● What is asked: Can you repeat every line of the data below, requests included, but increase each coordinate in the answers by 71 and leave out the pictures?

● Data excerpts:
+--

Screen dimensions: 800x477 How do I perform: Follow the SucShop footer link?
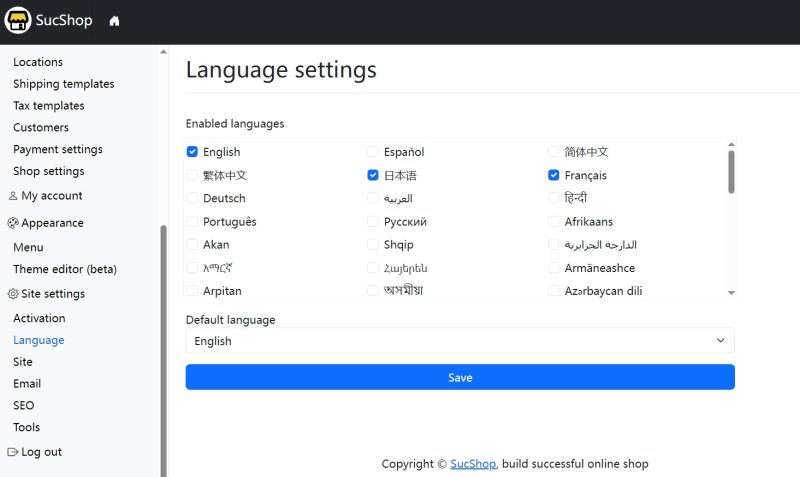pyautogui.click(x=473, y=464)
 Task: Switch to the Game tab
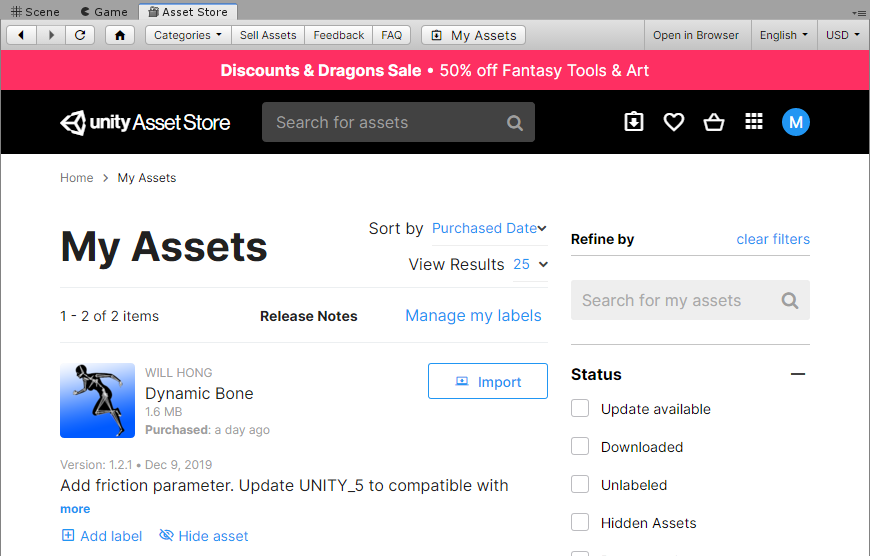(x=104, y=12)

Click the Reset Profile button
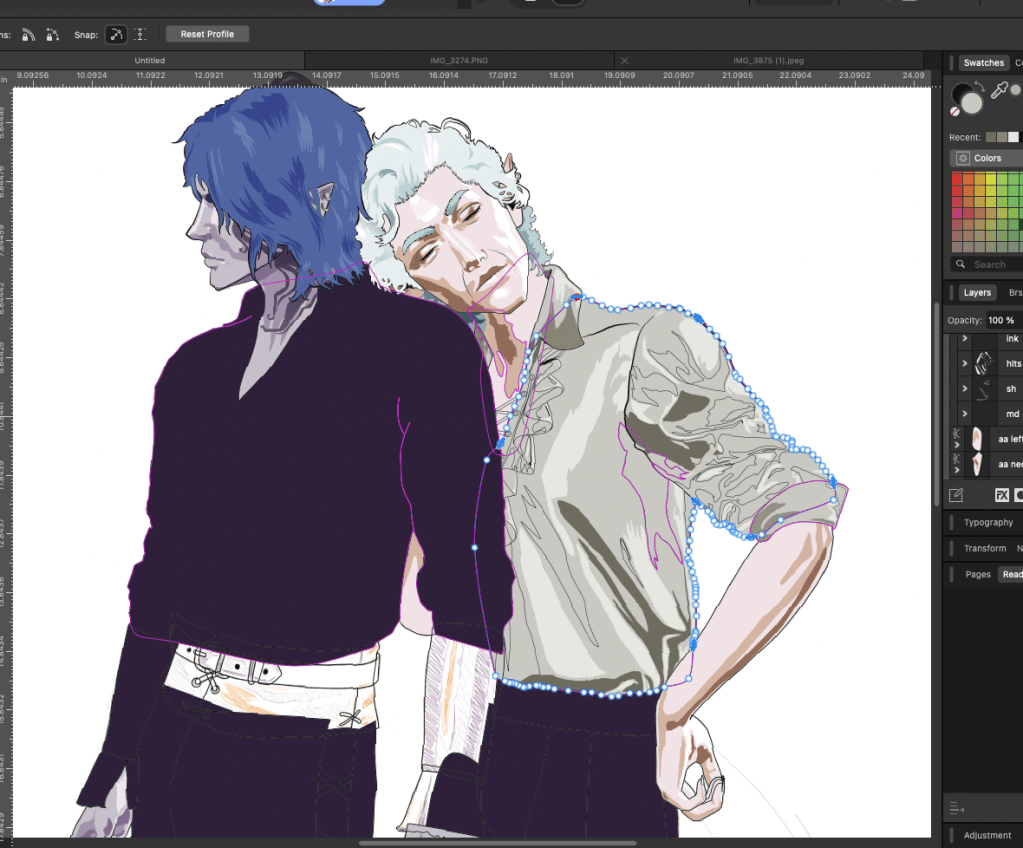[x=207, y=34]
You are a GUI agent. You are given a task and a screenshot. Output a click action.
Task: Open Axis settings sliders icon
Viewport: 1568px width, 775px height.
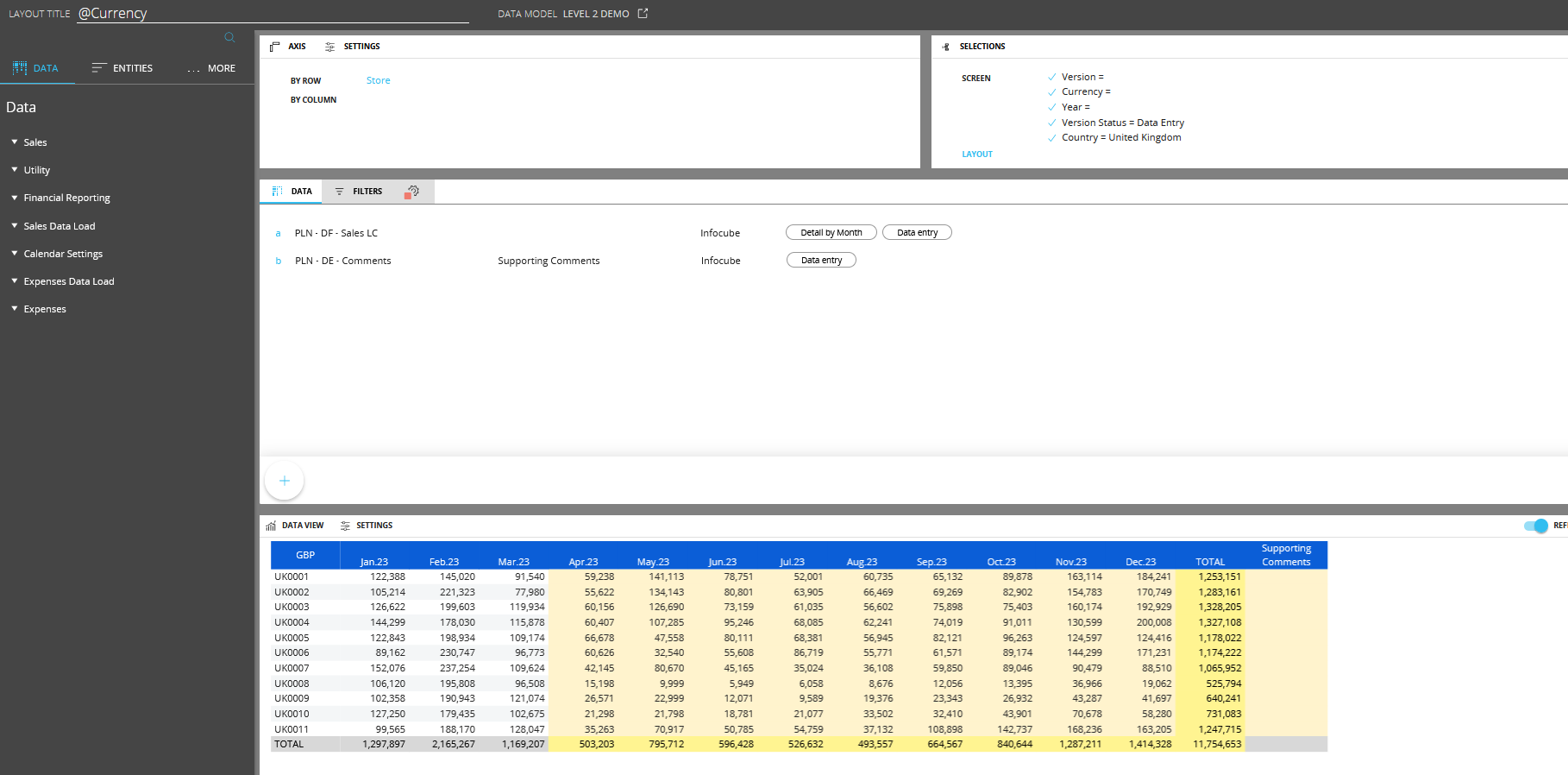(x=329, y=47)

+--

● Solution:
Screen dimensions: 800x477 How do I perform: Follow the SucShop footer link?
pyautogui.click(x=544, y=535)
 Task: Switch to the Game tab
(x=175, y=83)

Click the Reset Profile button
[x=278, y=105]
You are a GUI agent. You are given a task and a screenshot. Output a click action.
Task: Open Axis settings sliders icon
Viewport: 1568px width, 775px height.
(x=400, y=118)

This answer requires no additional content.